Daily Calculator beschränkt sich bewusst auf das Wesentliche: Addition, Subtraktion, Multiplikation und Division. Das macht die App leichtgewichtig und auf praktisch allen Geräten lauffähig – ohne Installation von Zusatzpaketen oder aufwändige Ersteinrichtung.
Oberfläche und Bedienung
Die Benutzeroberfläche folgt dem klassischen Taschenrechner-Layout, das die meisten Nutzer aus dem Alltag kennen. Die 17 Tasten sind in fünf Zeilen angeordnet: oben die Lösch- und Operatorentasten, darunter das Ziffernfeld, am Ende die Null-Taste als breite Kapselform und der Dezimalpunkt. Zifferntasten erscheinen auf weißem Grund mit dunkelblauer Schrift, Operatorentasten auf hellblauem Hintergrund, der Löschen-Button auf einem lachsfarbenen Feld. Das Gleichheitszeichen sticht durch einen dunkelblauem Hintergrund mit weißer Schrift hervor – visuell das gewichtigste Element nach der Anzeige selbst. Die Anzeige oben zeigt die aktuelle Eingabe rechtsbündig in großer, dunkelblauer Schrift auf weißem Grund.
Zugänglichkeit
Die farbliche Trennung der Tastengruppen ist nicht nur ästhetisch: Ziffern, Operatoren, Löschen und Gleich unterscheiden sich sowohl durch Farbe als auch durch Form und Position. Wer auf Farben nicht verlassen kann, findet durch Symbolform und Platzierung trotzdem eine eindeutige Orientierung. Die Tasten sind groß und gleichmäßig beabstandet, was versehentliche Eingaben reduziert – ein klarer Vorteil bei schneller Nutzung unterwegs.
Was fehlt
Daily Calculator bietet ausschließlich Grundrechenarten. Wer Prozentrechnung, Klammern, Quadratwurzel oder wissenschaftliche Funktionen benötigt, wird hier nicht fündig. Die App richtet sich ausdrücklich an Nutzer, die genau das nicht brauchen – wer aber gelegentlich komplexere Berechnungen anstellt, stößt schnell an Grenzen.

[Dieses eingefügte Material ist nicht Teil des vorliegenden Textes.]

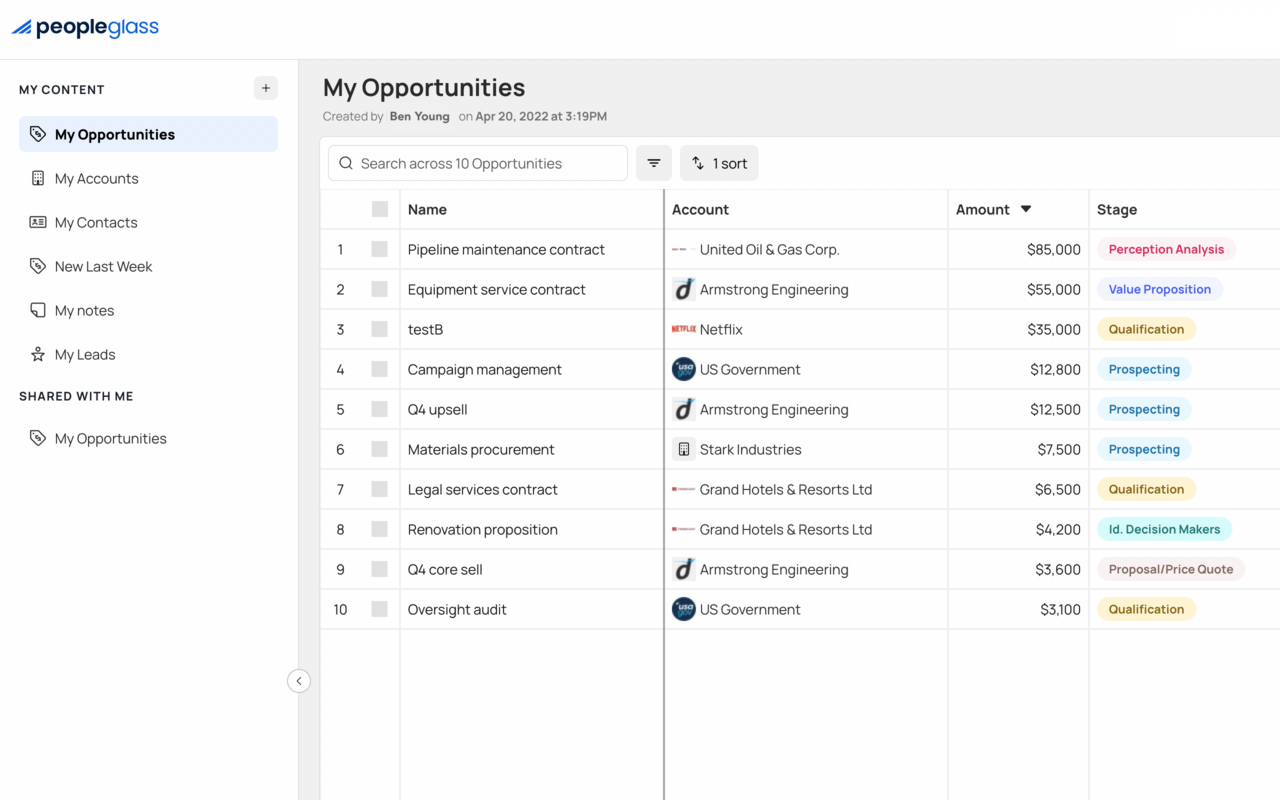Click the Netflix account logo icon

coord(684,329)
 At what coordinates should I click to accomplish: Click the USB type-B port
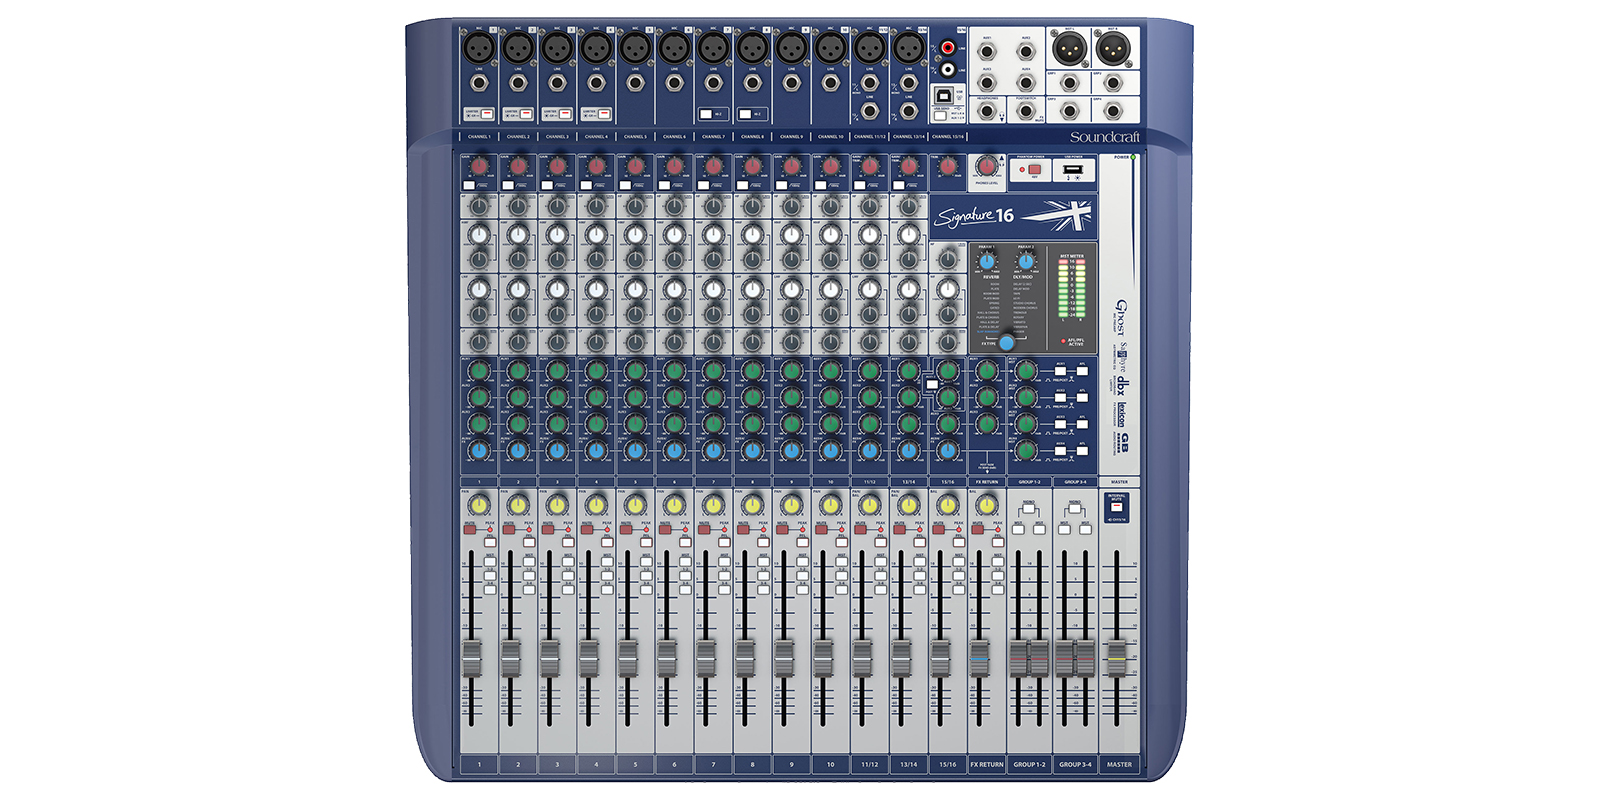click(944, 95)
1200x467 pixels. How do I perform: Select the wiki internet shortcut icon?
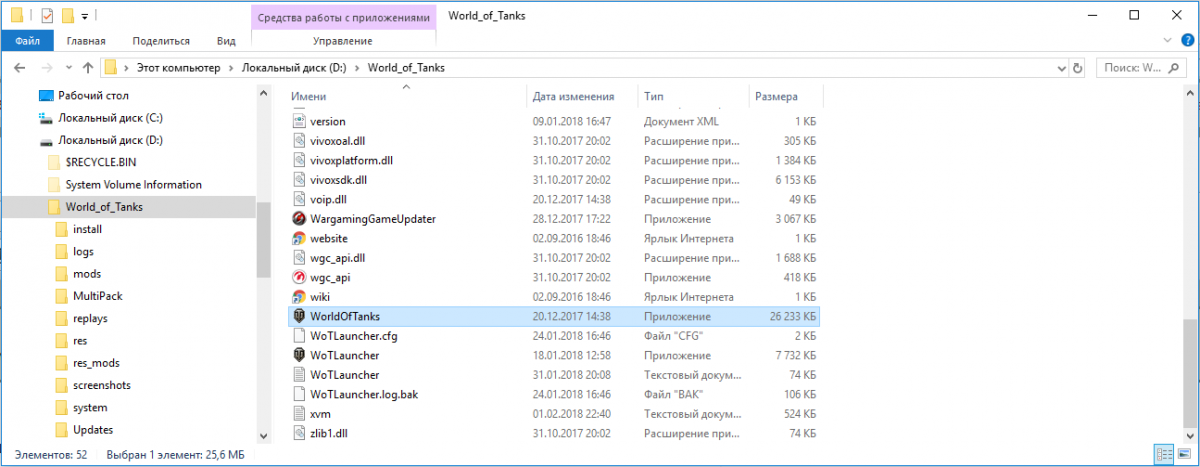[x=298, y=297]
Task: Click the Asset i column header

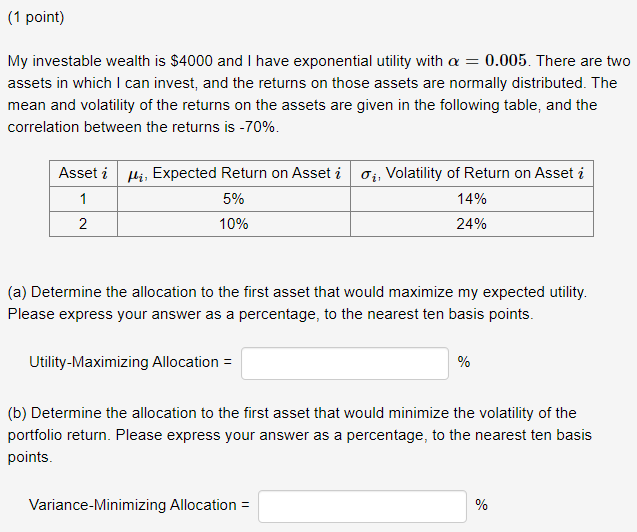Action: (x=83, y=173)
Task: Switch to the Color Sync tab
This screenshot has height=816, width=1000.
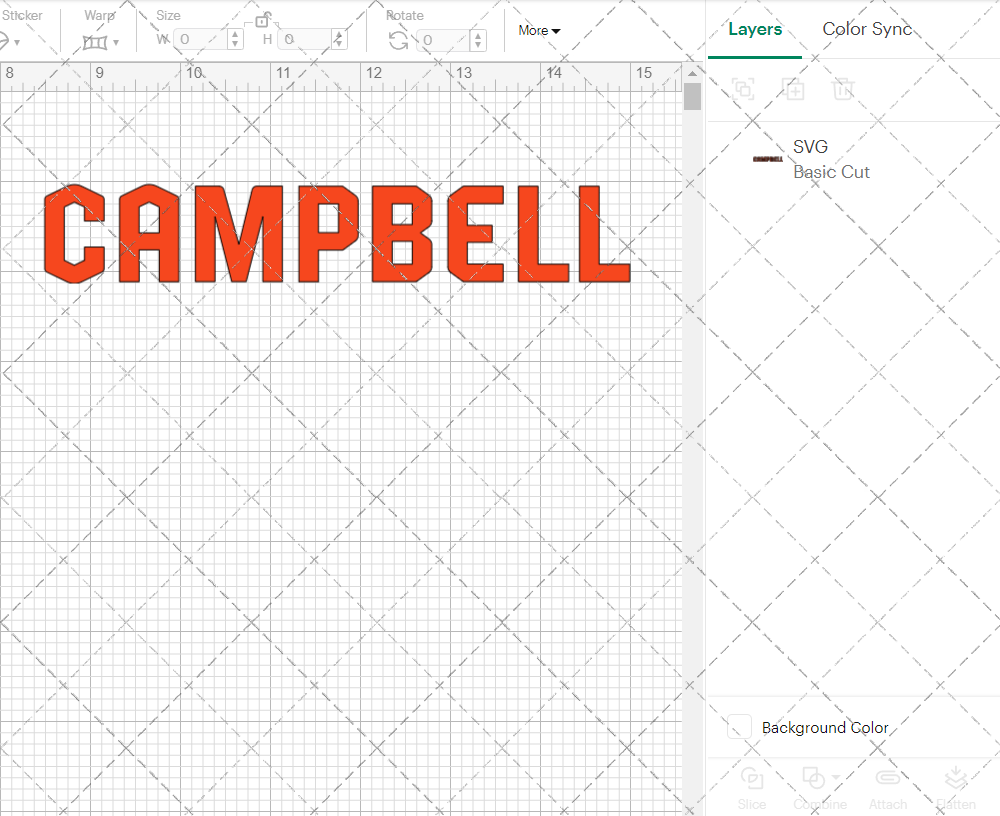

Das Konzept „so wenig wie nötig" zahlt sich aus, solange die eigenen Anforderungen tatsächlich bei den vier Grundrechenarten enden. Für alles darüber hinaus ist ein anderes Werkzeug nötig.
Klare Struktur, vertrautes Gefühl
Das Raster aus runden, gleichmäßig verteilten Tasten auf hellem Untergrund vermittelt eine gewisse spielerische Ordnung – jedes Element sitzt genau dort, wo man es erwartet, jede Interaktion gibt unmittelbares visuelles Feedback durch die Anzeige. Dieses Prinzip – eine überschaubare Anzahl klar definierter Felder, eindeutige Farbkodierung, sofortige Rückmeldung auf jede Eingabe – erinnert an die reduzierte Eleganz gut gestalteter Gelegenheitsspiele, bei denen das Interface vollständig in den Hintergrund tritt und die Handlung im Vordergrund steht.